Need help solving a trigonomic equation

[unicycle6869]

I hope I'm posting this in the correct spot?!

I just got hired a few months ago as an mechanical engineer at a small start up company and need help solving an equation that I've spent hours after hours on trying to figure out. If anyone could offer advice and or steps to get the solution I'd very much appreciate it. I think I've tried almost everything but apparently not cause I can't figure out how to solve for x. Here is the equation: 0.5*cos(x)-0.875*sin(x)*cos(x)+A*sin^2(x)=A

I'd show you all the steps I've tried but it would take me several hours to type them all in here. I tried converting everything to both sin and cos but that didn't seem to work. Thanks in advance to any geniouses out there...

 

[Galileo]

Notice that if you collect terms with A, you get $A(1-sin(x)^2)=Acos^2(x)$, since sin^2(x)+cos^2(x)=1

Then you have
$$(\frac{1}{2}-\frac{7}{8}\sin(x))\cos(x)=A\cos^2(x)$$

So all x for which cos(x)=0 are solutions.
To find other solutions, assume cos(x) is not 0 and divide both sides by cos(x). You can take it from there.

 

[unicycle6869]

Notice that if you collect terms with A, you get $A(1-sin(x)^2)=Acos^2(x)$, since sin^2(x)+cos^2(x)=1

Then you have
$$(\frac{1}{2}-\frac{7}{8}\sin(x))\cos(x)=A\cos^2(x)$$

So all x for which cos(x)=0 are solutions.
To find other solutions, assume cos(x) is not 0 and divide both sides by cos(x). You can take it from there.
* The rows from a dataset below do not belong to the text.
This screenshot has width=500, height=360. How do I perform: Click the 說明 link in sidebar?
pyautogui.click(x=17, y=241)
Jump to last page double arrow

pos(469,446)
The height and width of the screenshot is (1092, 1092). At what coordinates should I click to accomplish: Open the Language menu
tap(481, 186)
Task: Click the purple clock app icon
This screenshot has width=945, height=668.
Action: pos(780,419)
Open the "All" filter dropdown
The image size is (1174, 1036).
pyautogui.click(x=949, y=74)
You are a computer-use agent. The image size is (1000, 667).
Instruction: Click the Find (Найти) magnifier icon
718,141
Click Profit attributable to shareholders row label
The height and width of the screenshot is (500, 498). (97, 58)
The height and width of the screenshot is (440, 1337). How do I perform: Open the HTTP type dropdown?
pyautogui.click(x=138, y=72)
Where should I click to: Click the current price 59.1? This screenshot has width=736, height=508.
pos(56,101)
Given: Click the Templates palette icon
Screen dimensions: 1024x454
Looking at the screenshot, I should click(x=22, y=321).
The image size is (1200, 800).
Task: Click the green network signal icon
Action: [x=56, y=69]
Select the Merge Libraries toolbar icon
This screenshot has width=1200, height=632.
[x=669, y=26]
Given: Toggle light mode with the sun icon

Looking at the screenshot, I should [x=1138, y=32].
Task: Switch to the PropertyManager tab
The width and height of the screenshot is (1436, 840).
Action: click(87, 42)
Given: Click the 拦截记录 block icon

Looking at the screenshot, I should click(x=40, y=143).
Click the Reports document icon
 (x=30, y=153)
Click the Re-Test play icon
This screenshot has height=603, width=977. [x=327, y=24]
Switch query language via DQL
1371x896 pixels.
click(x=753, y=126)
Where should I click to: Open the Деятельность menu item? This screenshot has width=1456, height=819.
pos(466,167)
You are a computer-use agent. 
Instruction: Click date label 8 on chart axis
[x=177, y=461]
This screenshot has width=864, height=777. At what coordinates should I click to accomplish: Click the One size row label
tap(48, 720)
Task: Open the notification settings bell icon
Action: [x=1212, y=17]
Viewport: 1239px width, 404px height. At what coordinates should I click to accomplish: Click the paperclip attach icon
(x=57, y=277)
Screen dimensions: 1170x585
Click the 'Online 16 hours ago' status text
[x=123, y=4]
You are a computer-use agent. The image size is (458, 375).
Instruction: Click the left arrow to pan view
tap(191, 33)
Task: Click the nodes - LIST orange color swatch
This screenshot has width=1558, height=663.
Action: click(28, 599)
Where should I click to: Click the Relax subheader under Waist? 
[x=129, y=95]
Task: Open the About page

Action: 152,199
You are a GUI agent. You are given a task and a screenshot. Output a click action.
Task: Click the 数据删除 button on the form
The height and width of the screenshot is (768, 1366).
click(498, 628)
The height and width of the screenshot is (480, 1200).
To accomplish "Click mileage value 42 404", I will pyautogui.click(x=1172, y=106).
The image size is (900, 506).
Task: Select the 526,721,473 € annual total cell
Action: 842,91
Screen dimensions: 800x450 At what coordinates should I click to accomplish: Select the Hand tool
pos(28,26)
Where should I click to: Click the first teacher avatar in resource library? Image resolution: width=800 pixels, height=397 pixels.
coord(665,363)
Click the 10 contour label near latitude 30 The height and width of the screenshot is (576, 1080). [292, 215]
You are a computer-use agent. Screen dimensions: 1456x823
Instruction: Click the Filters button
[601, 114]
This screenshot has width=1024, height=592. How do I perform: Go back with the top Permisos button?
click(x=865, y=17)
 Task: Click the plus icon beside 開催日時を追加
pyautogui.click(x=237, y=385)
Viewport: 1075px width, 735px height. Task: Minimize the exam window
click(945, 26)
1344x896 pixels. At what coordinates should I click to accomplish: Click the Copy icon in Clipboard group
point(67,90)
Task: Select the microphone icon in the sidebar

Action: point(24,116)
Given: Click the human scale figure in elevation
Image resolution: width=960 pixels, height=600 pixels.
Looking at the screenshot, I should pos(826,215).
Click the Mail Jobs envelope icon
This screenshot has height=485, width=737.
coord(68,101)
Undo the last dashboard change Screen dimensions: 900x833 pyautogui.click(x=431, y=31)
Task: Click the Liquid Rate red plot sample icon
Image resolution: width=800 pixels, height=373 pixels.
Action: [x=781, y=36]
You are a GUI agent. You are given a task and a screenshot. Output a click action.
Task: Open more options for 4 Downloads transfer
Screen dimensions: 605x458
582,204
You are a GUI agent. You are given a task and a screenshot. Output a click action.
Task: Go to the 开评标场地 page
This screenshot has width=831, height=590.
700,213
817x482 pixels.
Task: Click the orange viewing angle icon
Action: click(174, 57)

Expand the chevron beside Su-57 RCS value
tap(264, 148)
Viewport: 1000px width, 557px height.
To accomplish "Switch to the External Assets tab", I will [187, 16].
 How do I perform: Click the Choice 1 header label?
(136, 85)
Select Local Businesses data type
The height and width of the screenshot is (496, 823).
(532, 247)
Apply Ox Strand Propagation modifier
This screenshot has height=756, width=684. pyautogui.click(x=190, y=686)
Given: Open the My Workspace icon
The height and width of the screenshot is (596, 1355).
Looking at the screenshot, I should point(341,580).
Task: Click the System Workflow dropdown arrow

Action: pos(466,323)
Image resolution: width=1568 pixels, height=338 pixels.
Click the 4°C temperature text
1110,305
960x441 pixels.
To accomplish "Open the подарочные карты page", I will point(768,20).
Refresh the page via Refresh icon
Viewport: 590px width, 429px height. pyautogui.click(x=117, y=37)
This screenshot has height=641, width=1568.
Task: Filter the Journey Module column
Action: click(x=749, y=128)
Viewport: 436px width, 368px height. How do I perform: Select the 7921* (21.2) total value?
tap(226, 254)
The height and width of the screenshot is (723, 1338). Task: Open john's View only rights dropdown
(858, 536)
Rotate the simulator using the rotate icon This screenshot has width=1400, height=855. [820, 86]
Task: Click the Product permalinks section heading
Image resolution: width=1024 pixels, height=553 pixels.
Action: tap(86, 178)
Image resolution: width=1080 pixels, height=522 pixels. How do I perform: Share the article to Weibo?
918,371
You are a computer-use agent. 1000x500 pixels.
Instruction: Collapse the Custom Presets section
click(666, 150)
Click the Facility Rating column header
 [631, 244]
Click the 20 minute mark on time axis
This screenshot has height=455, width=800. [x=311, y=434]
Thank you so much, that helps! Can't believe I didn't see that. But I'm still struggling... I end up getting this equations which I can't figure out how to solve (it's been a few years...):
4=7*sin(x)+8*A*cos(x)
I'm probably missing something very simple here I'm guessing?

 

[Galileo]

A linear combination of a sine and a cosine is again a sinusoid with the same period. I suppose you could use:
$$a\cos(x)+b\sin(x)=\sqrt{a^2+b^2}\cos(x-\phi)$$
where
$$\phi=\arctan(b/a)$$

It looks nice, but I`m afraid it will be messy.

 

[unicycle6869]

Thank you so much Galileo. You truly helped me out a ton and I was able to find the solution with your help. Rock on. Case closed.